Elizabeth Dee is an American art gallery owner. She is the founder of Independent Art Fair and the Elizabeth Dee Gallery.

==Art career==
===Gallery===
The gallery has exhibited artists Alex Bag, Mark Barrow, Derek Jarman, Harry Dodge and Stanya Kahn, Jeff Keen, Miranda Lichtenstein, Virgil Marti, Ryan McNamara, Josephine Meckseper, Carl Ostendarp, Adrian Piper, Meredyth Sparks, and Ryan Trecartin, amongst many others.

===Events===
X Initiative took place in 2009-2010 at the former Dia Center for the Arts in New York.
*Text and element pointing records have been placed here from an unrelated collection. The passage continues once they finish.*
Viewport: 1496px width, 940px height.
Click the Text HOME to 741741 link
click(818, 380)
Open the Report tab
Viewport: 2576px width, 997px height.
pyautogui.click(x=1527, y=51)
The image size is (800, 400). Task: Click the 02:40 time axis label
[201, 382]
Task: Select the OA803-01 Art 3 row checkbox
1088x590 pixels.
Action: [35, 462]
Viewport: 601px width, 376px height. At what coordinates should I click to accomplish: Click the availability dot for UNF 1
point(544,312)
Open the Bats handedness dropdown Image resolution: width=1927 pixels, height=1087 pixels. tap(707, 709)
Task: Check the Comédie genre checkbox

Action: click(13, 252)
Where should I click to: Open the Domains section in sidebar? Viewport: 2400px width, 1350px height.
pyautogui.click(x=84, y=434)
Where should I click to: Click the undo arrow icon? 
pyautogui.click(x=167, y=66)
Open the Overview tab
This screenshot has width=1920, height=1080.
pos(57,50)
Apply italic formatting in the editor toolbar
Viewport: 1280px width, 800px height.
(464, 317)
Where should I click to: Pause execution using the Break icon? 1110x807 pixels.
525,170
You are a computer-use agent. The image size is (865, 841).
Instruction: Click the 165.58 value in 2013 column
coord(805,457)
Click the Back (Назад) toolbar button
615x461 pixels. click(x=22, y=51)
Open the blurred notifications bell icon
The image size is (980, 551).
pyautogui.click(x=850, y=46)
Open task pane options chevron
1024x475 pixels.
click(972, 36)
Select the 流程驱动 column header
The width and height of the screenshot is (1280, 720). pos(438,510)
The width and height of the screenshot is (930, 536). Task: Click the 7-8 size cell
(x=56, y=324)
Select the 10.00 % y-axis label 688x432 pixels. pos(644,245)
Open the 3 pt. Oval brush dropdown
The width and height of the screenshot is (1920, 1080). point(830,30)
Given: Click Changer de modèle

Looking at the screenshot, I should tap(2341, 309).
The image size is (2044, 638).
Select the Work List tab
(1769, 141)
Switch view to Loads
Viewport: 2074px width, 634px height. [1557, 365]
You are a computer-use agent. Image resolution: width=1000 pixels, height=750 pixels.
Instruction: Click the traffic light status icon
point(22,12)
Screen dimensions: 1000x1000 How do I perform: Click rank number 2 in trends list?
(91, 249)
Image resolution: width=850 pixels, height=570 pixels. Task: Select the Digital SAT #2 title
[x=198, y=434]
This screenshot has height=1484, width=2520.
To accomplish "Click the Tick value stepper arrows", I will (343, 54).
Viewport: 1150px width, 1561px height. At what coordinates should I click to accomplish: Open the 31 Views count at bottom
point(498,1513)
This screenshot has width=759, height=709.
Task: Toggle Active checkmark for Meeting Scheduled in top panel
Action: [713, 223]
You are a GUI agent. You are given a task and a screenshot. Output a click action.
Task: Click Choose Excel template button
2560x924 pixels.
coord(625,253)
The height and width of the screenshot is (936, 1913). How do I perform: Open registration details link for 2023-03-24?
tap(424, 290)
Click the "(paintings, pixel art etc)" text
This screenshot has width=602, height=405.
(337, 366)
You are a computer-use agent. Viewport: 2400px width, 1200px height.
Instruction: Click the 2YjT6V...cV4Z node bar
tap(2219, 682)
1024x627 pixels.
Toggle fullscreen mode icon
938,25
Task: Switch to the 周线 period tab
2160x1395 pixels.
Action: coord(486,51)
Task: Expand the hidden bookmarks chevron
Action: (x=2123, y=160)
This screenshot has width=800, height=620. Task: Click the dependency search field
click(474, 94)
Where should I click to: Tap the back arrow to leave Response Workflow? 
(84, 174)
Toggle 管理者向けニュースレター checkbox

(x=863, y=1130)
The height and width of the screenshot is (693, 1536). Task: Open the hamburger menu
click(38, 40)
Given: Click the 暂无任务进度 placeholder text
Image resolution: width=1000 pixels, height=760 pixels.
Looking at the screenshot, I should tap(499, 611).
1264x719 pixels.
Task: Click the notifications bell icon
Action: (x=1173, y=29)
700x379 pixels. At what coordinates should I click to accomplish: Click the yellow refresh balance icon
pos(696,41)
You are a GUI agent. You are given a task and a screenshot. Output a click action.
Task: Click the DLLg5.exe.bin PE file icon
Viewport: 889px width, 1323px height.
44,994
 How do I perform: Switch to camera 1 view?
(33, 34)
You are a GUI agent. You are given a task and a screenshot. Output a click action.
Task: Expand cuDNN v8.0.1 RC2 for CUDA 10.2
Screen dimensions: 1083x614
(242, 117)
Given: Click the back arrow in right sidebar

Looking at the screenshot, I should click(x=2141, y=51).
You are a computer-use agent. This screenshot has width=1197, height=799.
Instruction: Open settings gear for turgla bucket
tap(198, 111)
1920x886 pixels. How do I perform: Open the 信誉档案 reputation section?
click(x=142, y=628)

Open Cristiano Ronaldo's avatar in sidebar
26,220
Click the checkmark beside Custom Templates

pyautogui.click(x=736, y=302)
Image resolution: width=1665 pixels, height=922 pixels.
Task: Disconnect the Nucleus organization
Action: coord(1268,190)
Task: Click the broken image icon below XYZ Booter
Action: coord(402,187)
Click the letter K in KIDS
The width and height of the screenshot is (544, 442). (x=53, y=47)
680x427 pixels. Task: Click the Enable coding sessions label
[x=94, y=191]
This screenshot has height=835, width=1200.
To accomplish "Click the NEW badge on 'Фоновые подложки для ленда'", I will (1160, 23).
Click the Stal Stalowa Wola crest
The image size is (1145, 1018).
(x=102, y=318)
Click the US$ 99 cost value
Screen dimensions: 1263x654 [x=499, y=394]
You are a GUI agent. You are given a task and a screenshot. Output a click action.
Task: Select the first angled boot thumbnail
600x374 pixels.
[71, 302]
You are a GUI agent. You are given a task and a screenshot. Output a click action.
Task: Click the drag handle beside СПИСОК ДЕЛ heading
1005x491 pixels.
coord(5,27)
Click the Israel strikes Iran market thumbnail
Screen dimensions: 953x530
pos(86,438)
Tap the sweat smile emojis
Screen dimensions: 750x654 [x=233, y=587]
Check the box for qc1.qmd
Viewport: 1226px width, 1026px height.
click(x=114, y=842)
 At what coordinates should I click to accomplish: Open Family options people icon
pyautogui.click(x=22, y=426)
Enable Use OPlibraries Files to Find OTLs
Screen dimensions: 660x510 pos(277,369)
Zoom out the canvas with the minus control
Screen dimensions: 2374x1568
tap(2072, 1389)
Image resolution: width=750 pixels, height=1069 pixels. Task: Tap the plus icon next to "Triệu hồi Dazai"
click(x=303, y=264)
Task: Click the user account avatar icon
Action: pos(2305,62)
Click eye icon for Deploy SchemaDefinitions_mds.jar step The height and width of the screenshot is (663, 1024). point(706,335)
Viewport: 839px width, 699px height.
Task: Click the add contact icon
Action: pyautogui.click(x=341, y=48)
Dee is also the co-founder of Independent, a hybrid collective exhibition forum highlighting international galleries and non-profit spaces which takes place annually.

===Publications===
She has also co-published monographic publications on Josephine Meckseper (Sternberg Press), Ryan Trecartin (Dee/Rizzoli Skira) and Meredyth Sparks (Monografik Editions) and is the co-editor of the X Initiative Yearbook (Mousse Publishing, Milan).

==Film production==
Elizabeth Dee has co-produced ten movies by Ryan Trecartin including I-Be AREA (2007) and the seven video cycle Any Ever (2007-2010) which includes: Trill-ogy Comp (2009): Sibling Topics (section a), K-CoreaINC.K (section a), P.opular S.ky (section ish), Re'Search Wait'S (2009-2010): Temp Stop (Re'Search Wait'S), Roamie View: History Enhancement (Re'Search Wait'S), The Re'Search (Re'Search Wait'S) and Ready (Re'Search Wait'S).